A new study of degree attainment at Historically Black Colleges and Universities versus predominantly white institutions (or PWIs) found that black students have a significantly higher chance of graduating in six years at HBCUs, when controlling for key variables. The study, “Degree Attainment for Black Students at HBCUs and PWIs: A Propensity Score Matching Approach,” found that black students who attend HBCUs are between 6 percent and 16 percent more likely to graduate within six years than those who attend predominantly white institutions.

The Lambda Chi Alpha fraternity at California Polytechnic State University was sanctioned by its national organization after students dressed as gang members, including one in blackface, during the college’s annual multicultural event over the weekend. Photos first surfaced online showing white students outside their fraternity house wearing baggy jeans, gold necklaces and bandanas as they flashed fake gang signs. A photo of a fraternity brother in blackface drew swift  outrage from both students and officials at the university and led to protests on campus and a standing room only meeting to address racism at the college.

Last week, the words “RACIST + RAPIST” were painted on a statue of Thomas Jefferson at the University of Virginia on the annual day the school commemorates its founder. Jefferson has become a fraught symbol as the university delves more deeply into its own complicated history, and as broader cultural battles play out nationally and locally over monuments and race. Anthony de Bruyn, a U-Va. spokesman said, “The university recognizes the complexities of Thomas Jefferson’s legacy and continues to explore them fully and honestly. U-Va. welcomes open and civil discourse on such important issues. However, acts of vandalism do not contribute to meaningful discussion.”

Sexual Assault and Title IX

Last week, women at Texas A&M held the Clothesline Project, during which t-shirts created by survivors of violence are displayed, portraying messages that convey their experiences. Others are encouraged to make t-shirts in honor of those who have faced violence in their lives.
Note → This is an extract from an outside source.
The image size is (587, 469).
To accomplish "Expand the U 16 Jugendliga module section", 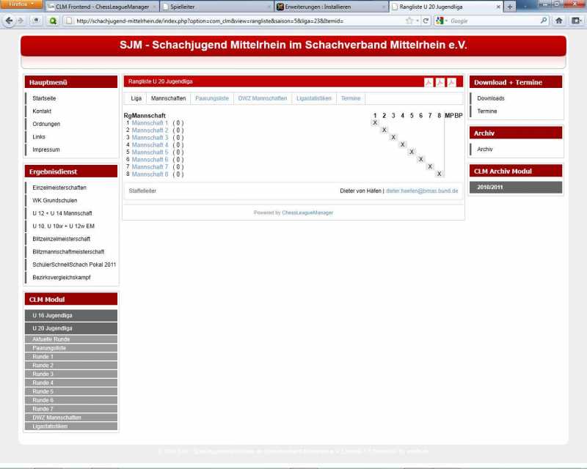I will (70, 315).
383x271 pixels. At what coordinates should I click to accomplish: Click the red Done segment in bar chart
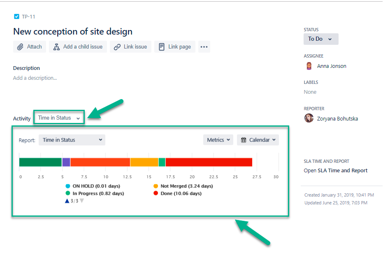(209, 162)
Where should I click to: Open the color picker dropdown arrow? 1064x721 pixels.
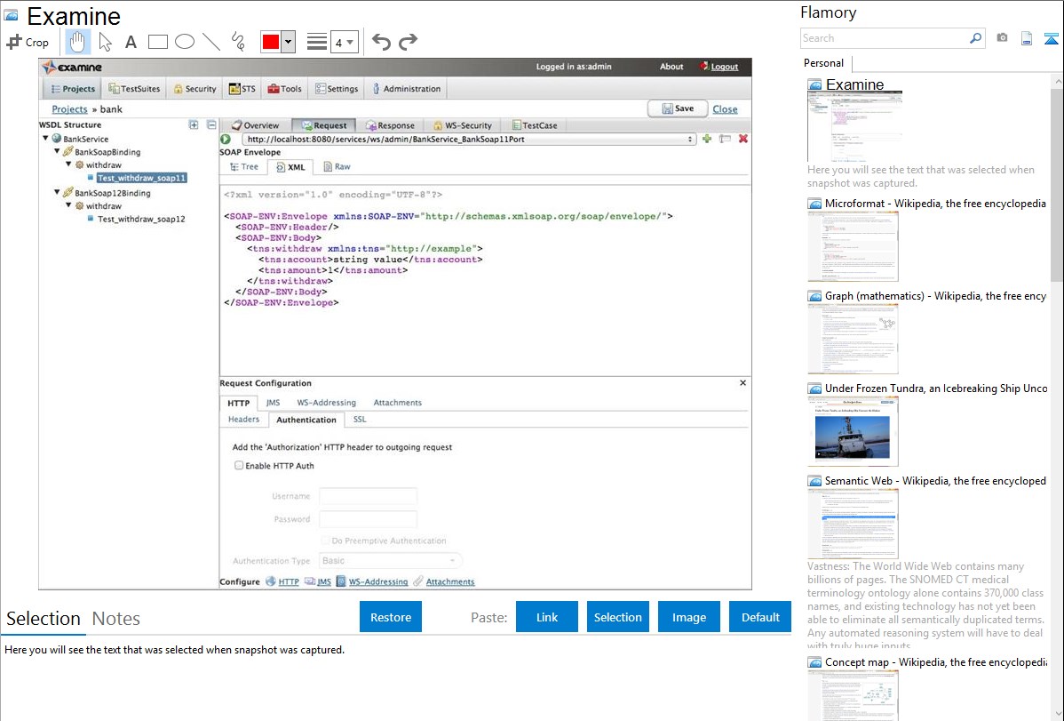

The project featured shirts displayed with statistics on sexual violence.

Samson Donick, a former Massachusetts Institute of Technology basketball player made an emotional apology to his sexual assault victim in a Boston courtroom last week, and will avoid prison time. In his apology to her and her family, he admitted that on Oct. 18, 2015, he broke into her dorm room at BU while she was asleep. Donick had been charged with aggravated rape and his trial was due to start Thursday. However, after his victim said she would not testify, prosecutors agreed to a plea bargain.

Sexual Health

The Human Rights Campaign Foundation released a new comprehensive guide for college administrators, staff and students outlining the critical steps institutions can take to improve student health and wellbeing. Among the recommendations for colleges and universities are the adoption of inclusive nondiscrimination protections and sexual health programs, practices and policies, as well as partnering and supporting both community and student-led initiatives to promote HIV awareness.

College Affordability

Under legislation approved last week by state lawmakers, some community college students in Maryland would be able to attend tuition-free. The legislation would create a $15 million program, more than doubling scholarship money for eligible students, said Brad Phillips, director of policy analysis and research for the Maryland Association of Community Colleges.